DATASET ENTRIES:
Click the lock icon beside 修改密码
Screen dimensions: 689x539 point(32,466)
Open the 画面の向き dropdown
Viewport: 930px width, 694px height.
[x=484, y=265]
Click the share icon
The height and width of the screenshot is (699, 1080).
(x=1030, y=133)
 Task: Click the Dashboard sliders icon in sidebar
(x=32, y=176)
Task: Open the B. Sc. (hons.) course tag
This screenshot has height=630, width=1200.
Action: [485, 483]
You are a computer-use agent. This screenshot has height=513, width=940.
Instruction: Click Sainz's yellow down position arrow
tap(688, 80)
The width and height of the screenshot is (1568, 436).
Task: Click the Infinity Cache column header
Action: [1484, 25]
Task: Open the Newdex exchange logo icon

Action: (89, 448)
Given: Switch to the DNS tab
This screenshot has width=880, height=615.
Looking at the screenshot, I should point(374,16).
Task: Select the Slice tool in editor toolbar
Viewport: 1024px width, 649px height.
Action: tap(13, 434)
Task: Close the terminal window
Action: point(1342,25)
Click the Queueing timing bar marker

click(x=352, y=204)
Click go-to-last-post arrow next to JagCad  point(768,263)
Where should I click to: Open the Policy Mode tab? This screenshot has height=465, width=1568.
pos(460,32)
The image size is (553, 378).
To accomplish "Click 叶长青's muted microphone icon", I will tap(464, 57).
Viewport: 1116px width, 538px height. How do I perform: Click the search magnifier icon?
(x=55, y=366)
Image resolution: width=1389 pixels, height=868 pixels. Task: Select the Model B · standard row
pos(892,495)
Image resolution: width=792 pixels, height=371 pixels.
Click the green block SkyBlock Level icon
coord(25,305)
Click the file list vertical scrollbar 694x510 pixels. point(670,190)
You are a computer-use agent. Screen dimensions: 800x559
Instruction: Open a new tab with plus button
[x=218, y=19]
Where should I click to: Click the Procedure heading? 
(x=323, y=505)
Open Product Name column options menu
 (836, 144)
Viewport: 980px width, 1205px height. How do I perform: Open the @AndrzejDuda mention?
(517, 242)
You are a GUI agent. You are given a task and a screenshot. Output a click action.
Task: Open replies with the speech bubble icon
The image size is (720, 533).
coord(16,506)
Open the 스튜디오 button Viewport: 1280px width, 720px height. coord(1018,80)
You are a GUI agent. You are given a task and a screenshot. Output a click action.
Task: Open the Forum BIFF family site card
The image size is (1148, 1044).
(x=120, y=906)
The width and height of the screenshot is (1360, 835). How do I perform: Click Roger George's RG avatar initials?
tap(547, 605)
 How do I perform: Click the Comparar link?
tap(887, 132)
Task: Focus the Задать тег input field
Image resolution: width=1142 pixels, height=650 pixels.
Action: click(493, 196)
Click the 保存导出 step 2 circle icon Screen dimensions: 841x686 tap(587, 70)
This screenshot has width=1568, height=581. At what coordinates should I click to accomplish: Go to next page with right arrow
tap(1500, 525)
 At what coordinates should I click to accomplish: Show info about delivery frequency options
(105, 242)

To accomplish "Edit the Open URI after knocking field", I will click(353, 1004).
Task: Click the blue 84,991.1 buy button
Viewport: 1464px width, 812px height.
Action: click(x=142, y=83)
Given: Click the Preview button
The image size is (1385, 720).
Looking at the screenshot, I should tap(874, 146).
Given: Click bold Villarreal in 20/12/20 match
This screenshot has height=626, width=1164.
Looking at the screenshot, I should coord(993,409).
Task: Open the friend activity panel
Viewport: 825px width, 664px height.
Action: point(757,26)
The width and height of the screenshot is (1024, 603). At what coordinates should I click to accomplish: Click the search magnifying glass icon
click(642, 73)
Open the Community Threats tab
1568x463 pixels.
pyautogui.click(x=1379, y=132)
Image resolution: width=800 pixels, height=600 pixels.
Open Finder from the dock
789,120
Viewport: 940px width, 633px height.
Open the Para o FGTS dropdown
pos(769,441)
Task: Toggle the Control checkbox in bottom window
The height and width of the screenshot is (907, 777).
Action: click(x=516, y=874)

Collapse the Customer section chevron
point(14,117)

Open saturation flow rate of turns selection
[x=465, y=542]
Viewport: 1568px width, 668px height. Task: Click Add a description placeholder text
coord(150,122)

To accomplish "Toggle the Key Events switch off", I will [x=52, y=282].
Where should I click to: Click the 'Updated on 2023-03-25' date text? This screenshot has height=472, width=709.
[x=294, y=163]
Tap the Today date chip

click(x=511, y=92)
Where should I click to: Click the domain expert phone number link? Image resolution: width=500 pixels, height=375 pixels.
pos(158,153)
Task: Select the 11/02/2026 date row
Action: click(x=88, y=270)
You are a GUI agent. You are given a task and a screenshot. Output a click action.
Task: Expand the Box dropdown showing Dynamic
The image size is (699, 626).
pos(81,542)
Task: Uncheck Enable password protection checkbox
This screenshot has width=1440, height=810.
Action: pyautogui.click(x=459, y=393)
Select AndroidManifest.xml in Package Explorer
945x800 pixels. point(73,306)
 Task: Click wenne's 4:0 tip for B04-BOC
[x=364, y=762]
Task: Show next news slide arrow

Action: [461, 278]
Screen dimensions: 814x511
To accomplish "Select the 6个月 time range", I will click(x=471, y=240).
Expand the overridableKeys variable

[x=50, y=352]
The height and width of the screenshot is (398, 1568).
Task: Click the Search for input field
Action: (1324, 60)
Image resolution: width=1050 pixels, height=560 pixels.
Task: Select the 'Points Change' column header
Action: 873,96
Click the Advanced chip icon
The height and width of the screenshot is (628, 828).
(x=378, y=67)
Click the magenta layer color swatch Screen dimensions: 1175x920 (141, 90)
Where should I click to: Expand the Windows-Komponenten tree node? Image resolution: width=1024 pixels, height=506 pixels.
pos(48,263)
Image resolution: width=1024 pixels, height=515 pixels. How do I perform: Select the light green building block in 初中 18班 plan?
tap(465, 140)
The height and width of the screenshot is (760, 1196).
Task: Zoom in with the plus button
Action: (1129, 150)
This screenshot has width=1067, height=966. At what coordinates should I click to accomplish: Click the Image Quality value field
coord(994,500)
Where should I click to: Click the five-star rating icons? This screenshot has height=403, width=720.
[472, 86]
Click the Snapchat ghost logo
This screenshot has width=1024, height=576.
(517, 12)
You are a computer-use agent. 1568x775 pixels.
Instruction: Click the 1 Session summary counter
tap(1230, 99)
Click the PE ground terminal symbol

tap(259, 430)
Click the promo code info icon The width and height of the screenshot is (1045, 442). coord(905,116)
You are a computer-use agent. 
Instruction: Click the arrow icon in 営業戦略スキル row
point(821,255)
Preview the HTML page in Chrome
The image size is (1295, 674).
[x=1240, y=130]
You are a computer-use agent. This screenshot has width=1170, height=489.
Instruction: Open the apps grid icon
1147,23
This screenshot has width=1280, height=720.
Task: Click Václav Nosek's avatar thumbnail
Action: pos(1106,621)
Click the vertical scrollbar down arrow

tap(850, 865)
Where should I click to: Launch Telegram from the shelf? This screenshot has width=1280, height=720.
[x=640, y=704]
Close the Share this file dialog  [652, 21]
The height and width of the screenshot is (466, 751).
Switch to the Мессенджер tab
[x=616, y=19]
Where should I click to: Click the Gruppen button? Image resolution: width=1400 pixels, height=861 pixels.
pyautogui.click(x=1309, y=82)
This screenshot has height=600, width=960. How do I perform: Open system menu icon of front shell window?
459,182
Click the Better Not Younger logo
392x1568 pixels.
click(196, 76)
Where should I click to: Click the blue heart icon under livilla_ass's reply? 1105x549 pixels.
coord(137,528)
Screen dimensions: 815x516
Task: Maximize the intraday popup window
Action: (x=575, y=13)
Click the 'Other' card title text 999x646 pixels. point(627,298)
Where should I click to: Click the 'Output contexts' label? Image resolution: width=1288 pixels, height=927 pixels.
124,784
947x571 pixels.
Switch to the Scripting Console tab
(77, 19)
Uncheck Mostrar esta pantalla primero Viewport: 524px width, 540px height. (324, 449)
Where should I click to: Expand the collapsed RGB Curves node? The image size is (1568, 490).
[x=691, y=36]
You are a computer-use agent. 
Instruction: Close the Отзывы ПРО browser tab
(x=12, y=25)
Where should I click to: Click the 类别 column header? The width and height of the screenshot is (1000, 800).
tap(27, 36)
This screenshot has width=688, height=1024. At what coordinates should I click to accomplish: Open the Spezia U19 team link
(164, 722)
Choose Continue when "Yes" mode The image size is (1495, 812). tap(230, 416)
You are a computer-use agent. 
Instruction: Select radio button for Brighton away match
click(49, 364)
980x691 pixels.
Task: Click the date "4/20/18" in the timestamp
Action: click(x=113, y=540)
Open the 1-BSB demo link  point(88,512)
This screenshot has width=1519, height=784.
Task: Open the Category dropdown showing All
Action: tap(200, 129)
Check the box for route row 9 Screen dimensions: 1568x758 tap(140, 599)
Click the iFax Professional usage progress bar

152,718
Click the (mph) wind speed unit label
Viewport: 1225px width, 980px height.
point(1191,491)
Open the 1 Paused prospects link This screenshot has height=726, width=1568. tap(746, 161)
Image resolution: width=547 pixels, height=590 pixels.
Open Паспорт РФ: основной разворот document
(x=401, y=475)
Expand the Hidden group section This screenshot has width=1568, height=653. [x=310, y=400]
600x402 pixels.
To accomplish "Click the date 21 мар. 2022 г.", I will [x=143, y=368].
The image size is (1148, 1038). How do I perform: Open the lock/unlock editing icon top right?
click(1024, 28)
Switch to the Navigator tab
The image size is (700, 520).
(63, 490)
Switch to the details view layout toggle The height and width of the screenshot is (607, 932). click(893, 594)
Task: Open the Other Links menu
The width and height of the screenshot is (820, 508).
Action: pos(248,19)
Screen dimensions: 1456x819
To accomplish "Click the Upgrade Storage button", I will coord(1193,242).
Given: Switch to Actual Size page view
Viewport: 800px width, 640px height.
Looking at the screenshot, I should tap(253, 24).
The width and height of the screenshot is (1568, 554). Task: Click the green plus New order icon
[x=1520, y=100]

WHAT THE TASK REQUIRES:
Where the data above reaches the line holding "Instruction: Close the Отзывы ПРО browser tab", begin printing, and stop after the line holding "Choose Continue when". Each line must be reproduced exactly, with nothing else added.

REPLY:
Instruction: Close the Отзывы ПРО browser tab
(x=12, y=25)
Where should I click to: Click the 类别 column header? The width and height of the screenshot is (1000, 800).
tap(27, 36)
This screenshot has width=688, height=1024. At what coordinates should I click to accomplish: Open the Spezia U19 team link
(164, 722)
Choose Continue when "Yes" mode The image size is (1495, 812). tap(230, 416)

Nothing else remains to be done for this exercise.